## 抜粋本文
--*--
【特集】「Twitterの未来に大いなる期待はありません」~6500人以上のフォロワーを抱えるフジヤカメラ店の場合~

「夕立なう」「夏だぜー♪」「今日のスタッフはみんな健康診断で血を抜かれていますので 生気がないです あしからず」――くだけた口調でおよそ業務とは関係なさそうな内容をつぶやくのは、中野駅北口に店舗を展開する老舗「フジヤカメラ店」。同社がTwitterでつぶやき始めたのは2009年7月。今でこそ、Twitterに取り組む企業は珍しくないが、当時はTwitterアカウントを持つ企業は数えられる程度であった。当初はお店の常連さんがフォローするばかりだったが、親しみのあるくだけた雰囲気がウケて、今では6500人以上ものフォロワーを抱えるまでに成長した。
Twitter上の自己紹介にもあるように「長年の信頼と実績を誇る、新品・中古カメラの買取・販売専門店」がTwitterを始めた理由は何だったのか? また、Twitterを始める前と後では何が変わり、何が変わらないのか? 株式会社フジヤカメラ店 営業部販売課 課長Web推進リーダー 五十嵐慎市氏と、「中の人」としてつぶやきを担当する同社 営業部販売課 野林洋光氏にお話を伺った。


フジヤカメラ店のTwitterアカウント @fujiyacamera

■新しいものを恐れず、積極的に取り入れていく社風
同社の創業は1938年(昭和13年)。前身である「大月太陽堂」は現像を中心に写真材料を商っていたが、しだいに舶来カメラ等の取り扱いが増えるようになり、現在のようなカメラ販売が主力の店へと姿を変えていく。クレジットが「月賦」と呼ばれていた時代にはすでに分割クレジット販売を始めており、通信販売をスタートしたのは今から35年以上も前の1974年(昭和49年)。同社は新しい仕組みや考え方を積極的に取り入れることで成長してきた会社なのだ。
こうした背景があったからこそ、登場間もないTwitterにもいち早く取り組むことができたのかもしれない。もちろん、現場の声が経営者層に届きやすい社風・規模の会社であったことも理由として大きいだろう。事実、Twitterの導入に関して社内的な調整に手間取ることはなく、五十嵐氏が「Twitterの販促利用」を営業会議で提案すると、その場ですぐにOKが出たという。
「口コミを広げるツールとして注目していたところへ、同業他社がまもなくTwitterを始めるという情報が入ってきました。こうしたツールは話題になった時点で終わり、という思いがあったので、他社に先駆けて取り組むことに意味がありました」(五十嵐氏)
--*--
## 記録データ
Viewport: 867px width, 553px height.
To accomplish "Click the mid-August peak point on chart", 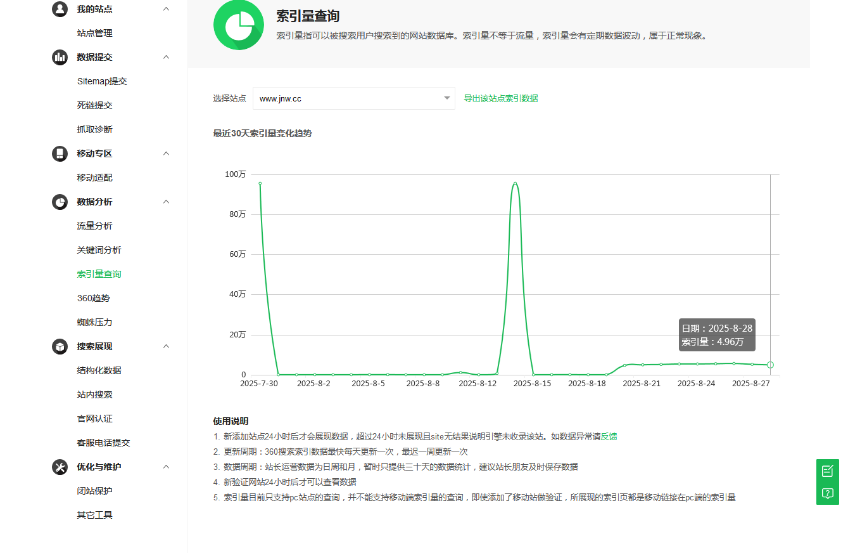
--*--
## 課題
フジヤカメラ店のTwitter活用を扱った記事から、「フジヤカメラ店のTwitterアカウント @fujiyacamera」を含む箇所から書き始め、「とで成長してきた会社なのだ。」のところで止めて、その範囲を一字も変えずに書き出してください。

## 解答
フジヤカメラ店のTwitterアカウント @fujiyacamera

■新しいものを恐れず、積極的に取り入れていく社風
同社の創業は1938年(昭和13年)。前身である「大月太陽堂」は現像を中心に写真材料を商っていたが、しだいに舶来カメラ等の取り扱いが増えるようになり、現在のようなカメラ販売が主力の店へと姿を変えていく。クレジットが「月賦」と呼ばれていた時代にはすでに分割クレジット販売を始めており、通信販売をスタートしたのは今から35年以上も前の1974年(昭和49年)。同社は新しい仕組みや考え方を積極的に取り入れることで成長してきた会社なのだ。